▶ [Your instructions] Go over the lines below, and when one contains the word "icon", copy it.

▶ [Data for this task]

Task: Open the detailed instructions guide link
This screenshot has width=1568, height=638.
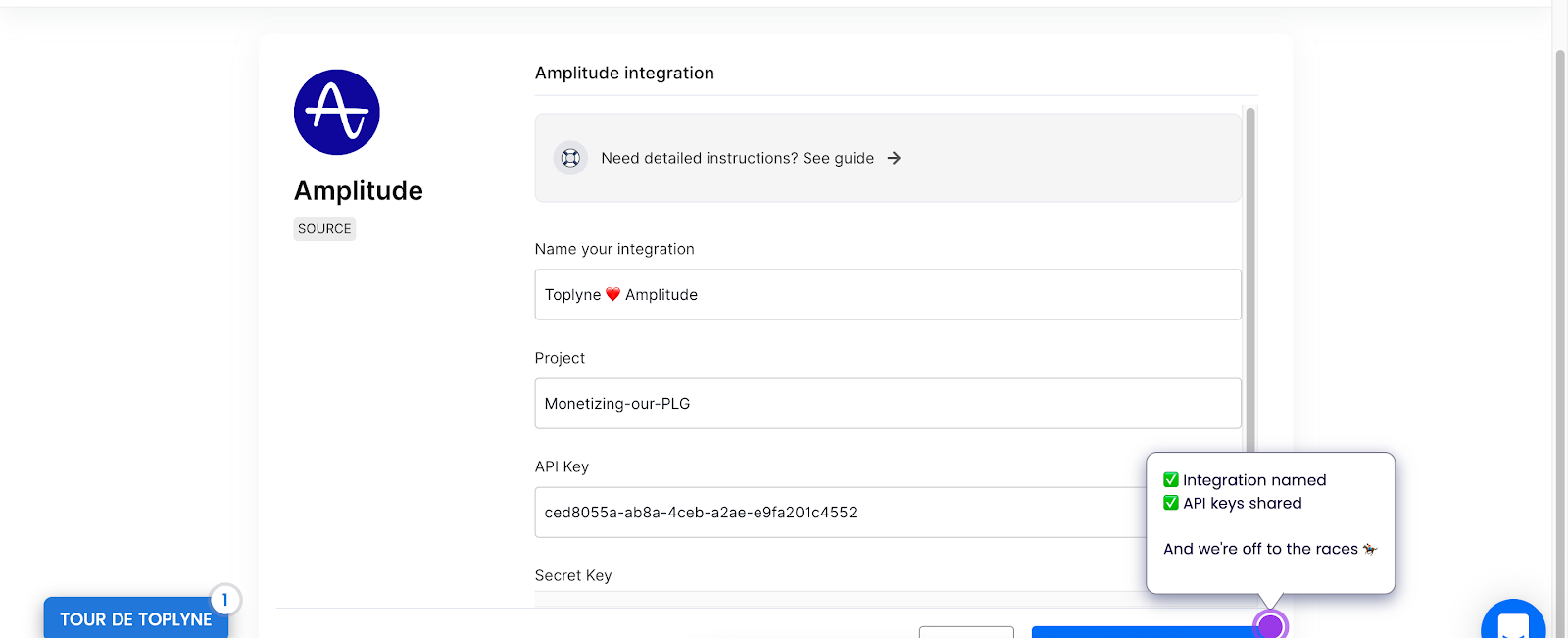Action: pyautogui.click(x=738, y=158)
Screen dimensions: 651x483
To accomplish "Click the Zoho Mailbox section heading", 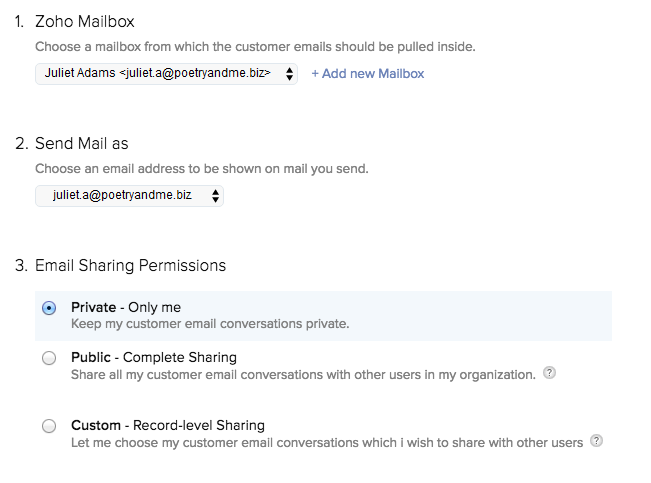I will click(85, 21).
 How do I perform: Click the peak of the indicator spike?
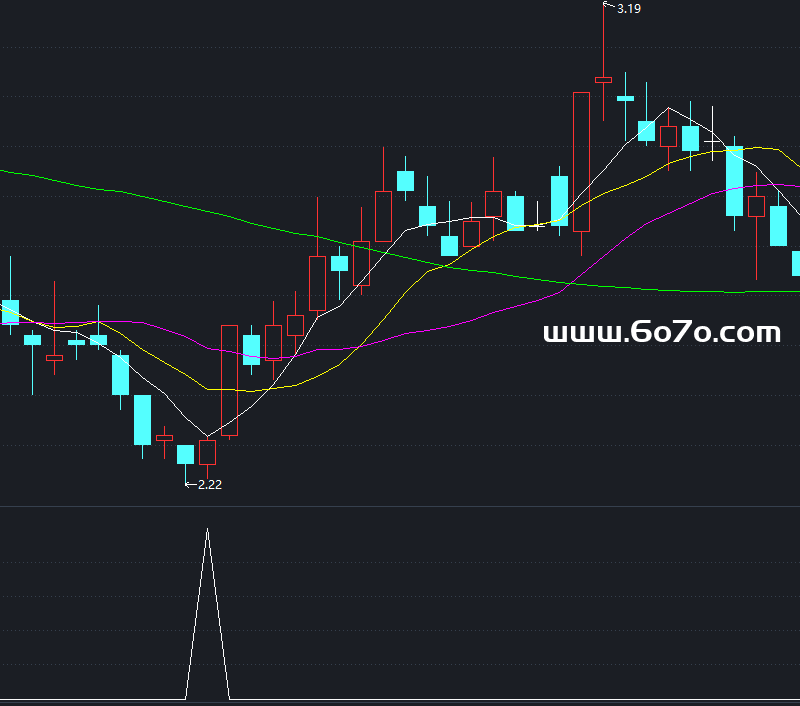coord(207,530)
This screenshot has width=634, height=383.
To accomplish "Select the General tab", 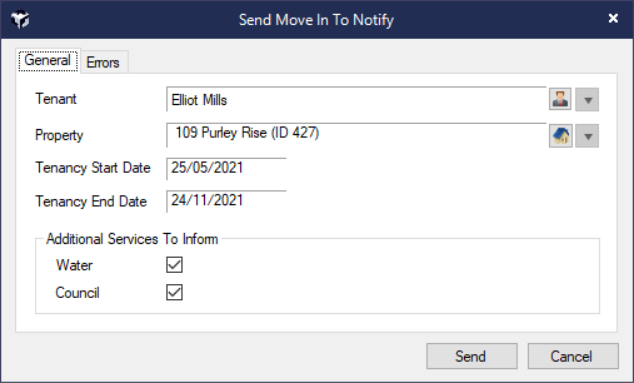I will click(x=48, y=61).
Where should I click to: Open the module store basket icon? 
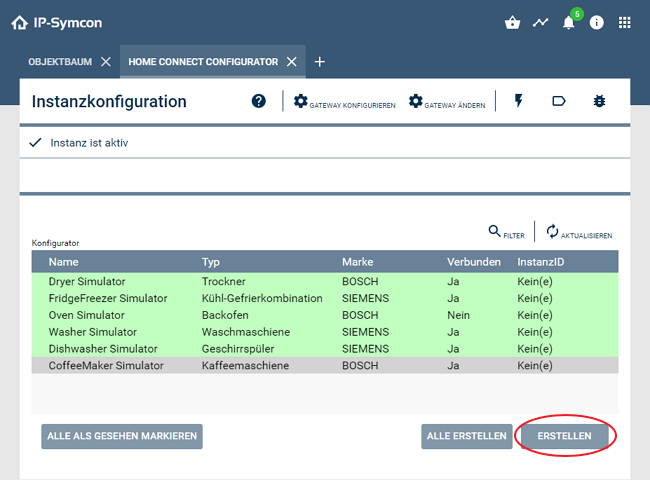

---

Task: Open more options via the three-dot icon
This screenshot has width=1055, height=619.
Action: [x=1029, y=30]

▶ [Answer box]
Where should I click to: Open the module store basket icon? 
Task: Open more options via the three-dot icon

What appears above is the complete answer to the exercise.